=== ENTRIES SHOWN ===
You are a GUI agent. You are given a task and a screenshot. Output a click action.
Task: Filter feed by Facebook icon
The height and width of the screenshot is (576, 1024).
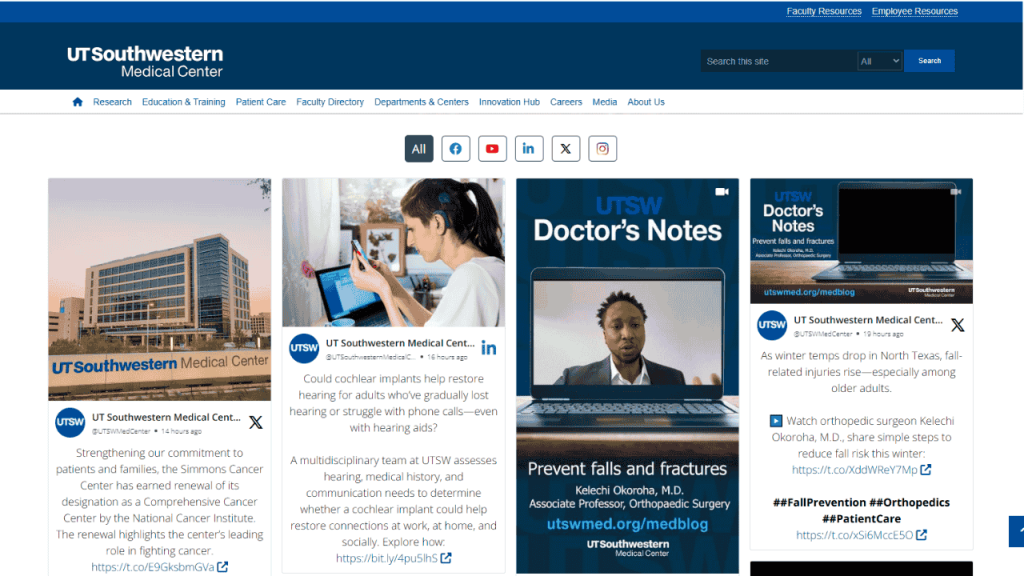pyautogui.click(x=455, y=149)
===
=== ENTRIES SHOWN ===
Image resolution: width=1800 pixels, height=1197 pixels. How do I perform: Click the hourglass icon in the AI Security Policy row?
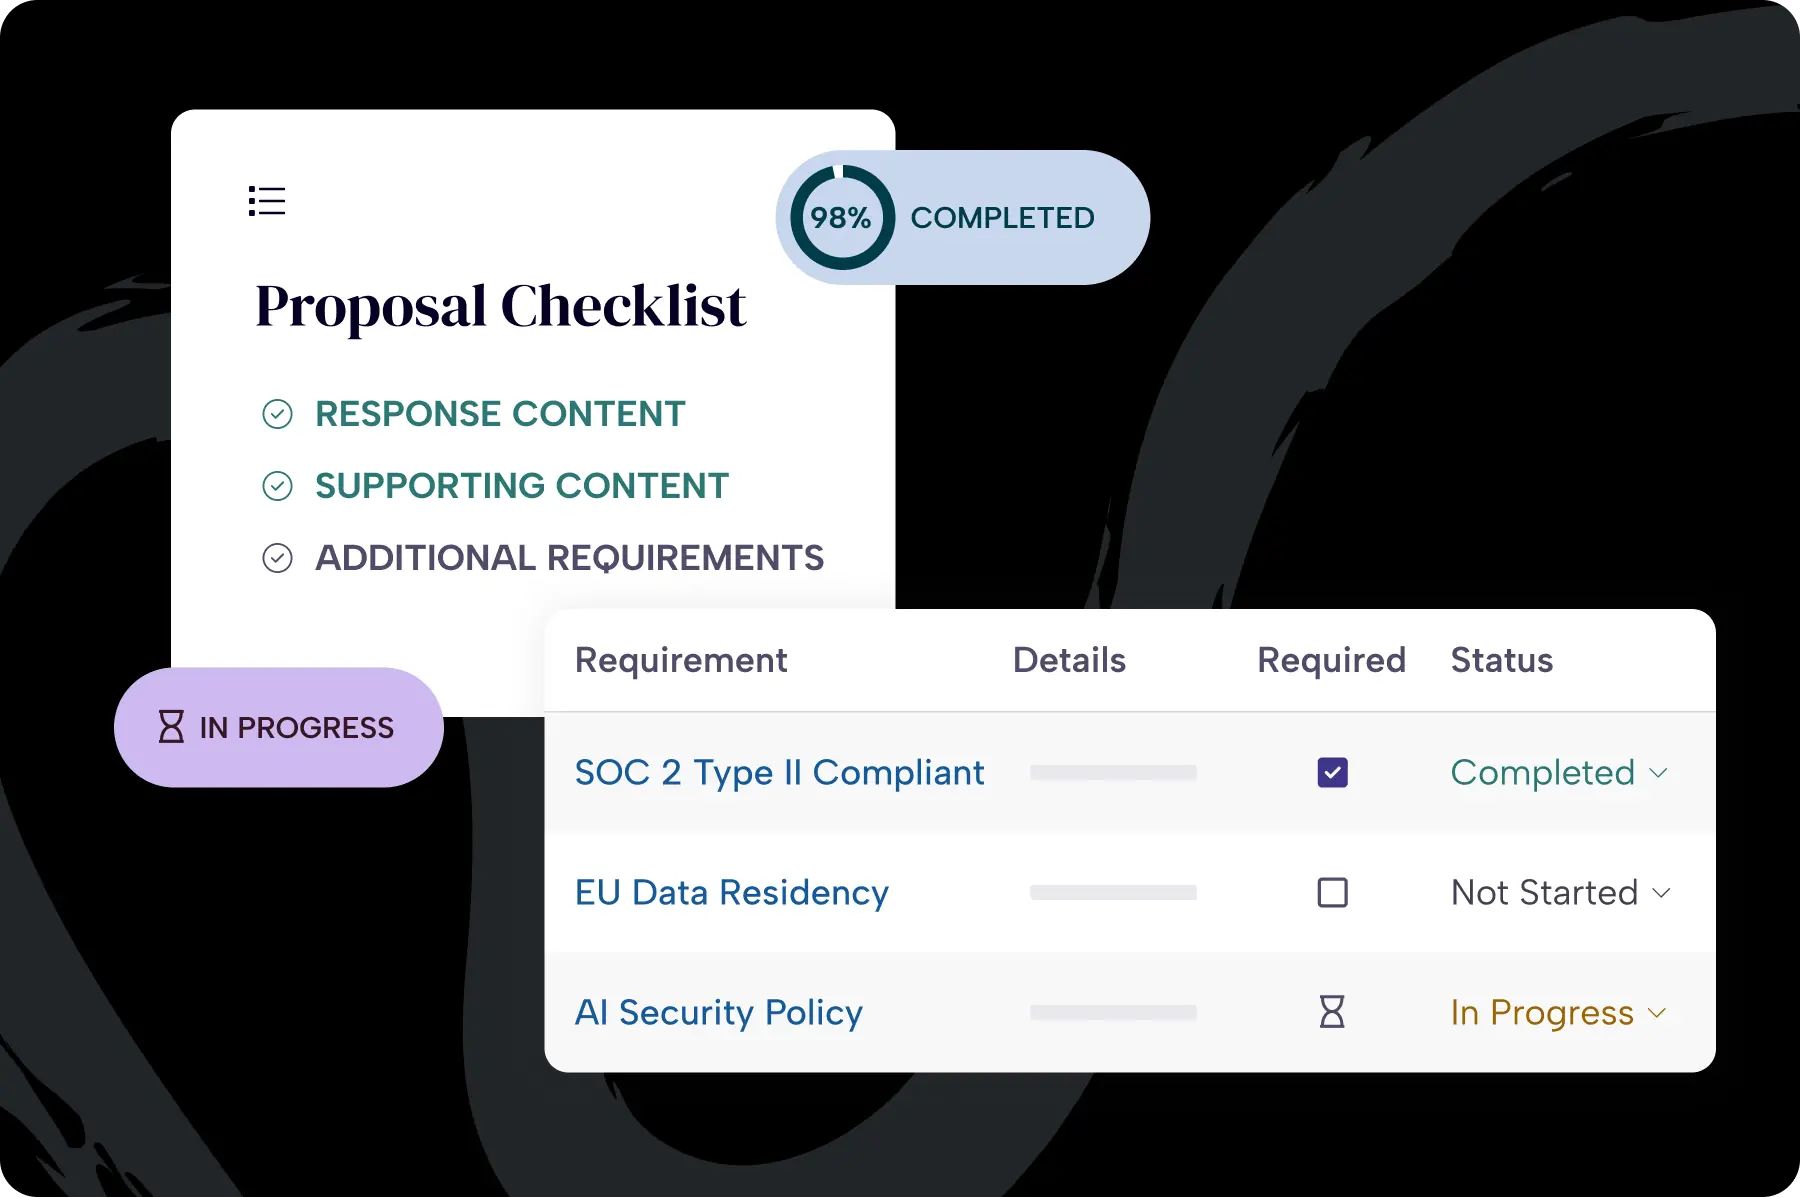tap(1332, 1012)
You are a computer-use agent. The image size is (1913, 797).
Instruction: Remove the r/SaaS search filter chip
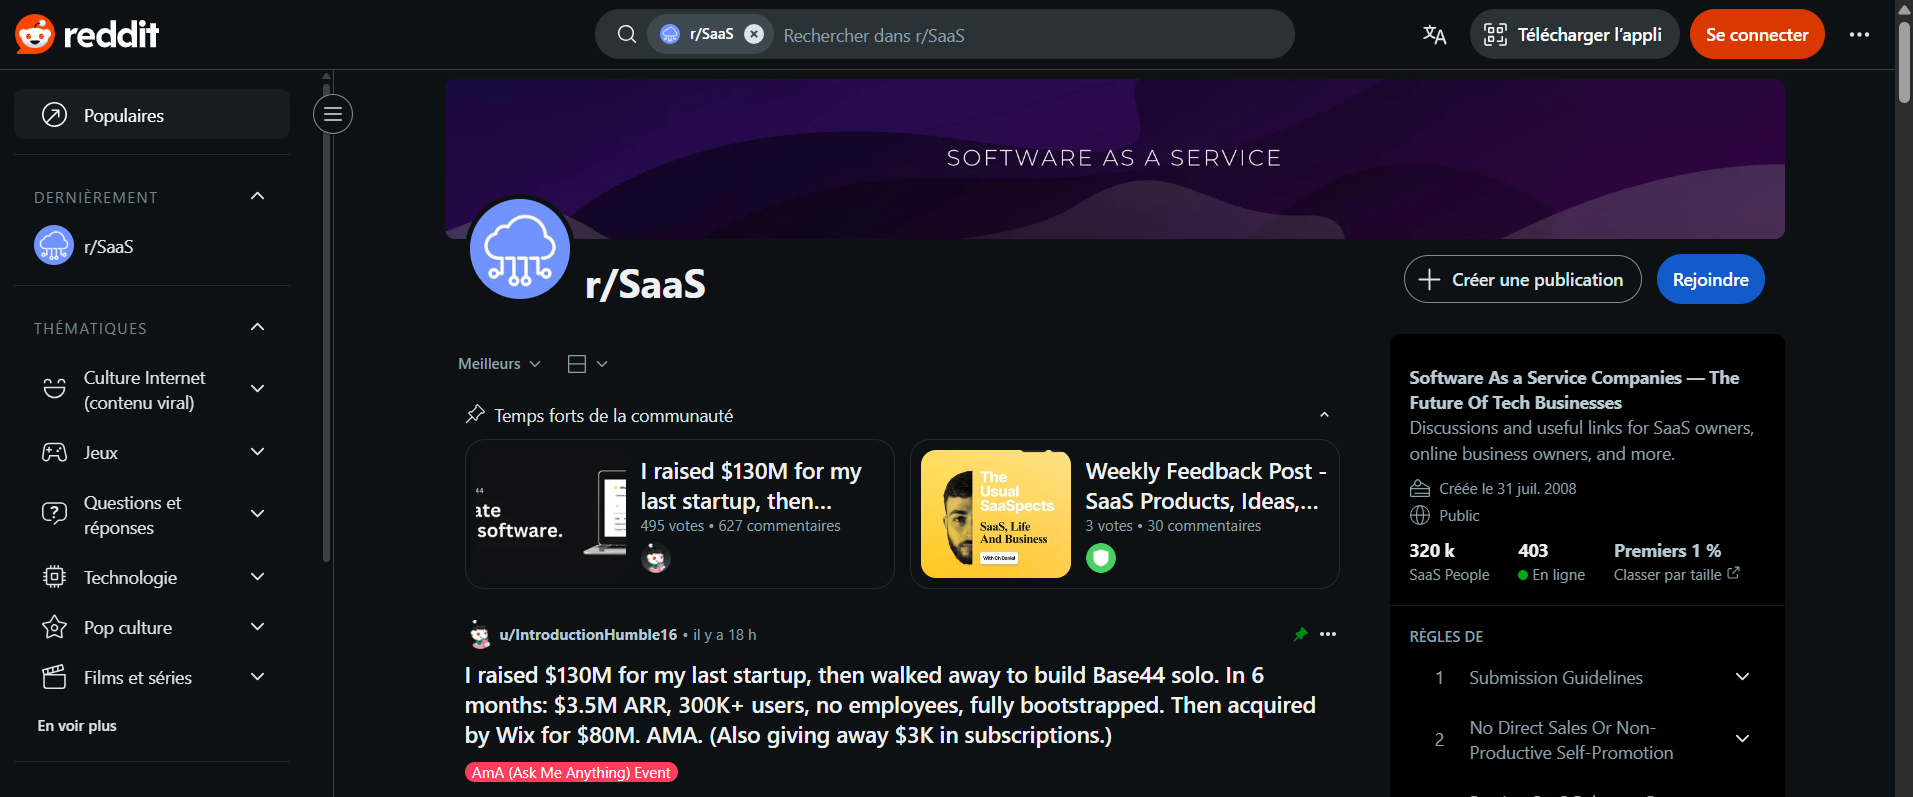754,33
===
=== ENTRIES SHOWN ===
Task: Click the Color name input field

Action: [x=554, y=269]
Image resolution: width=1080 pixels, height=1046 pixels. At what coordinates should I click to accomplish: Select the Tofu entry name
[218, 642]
===
PROBLEM DESCRIPTION: If a line above holds the string "agent", return it as it stands.

SOLUTION:
You are a GUI agent. You are given a task and a screenshot. Output a click action.
You are a computer-use agent. The image size is (1913, 797).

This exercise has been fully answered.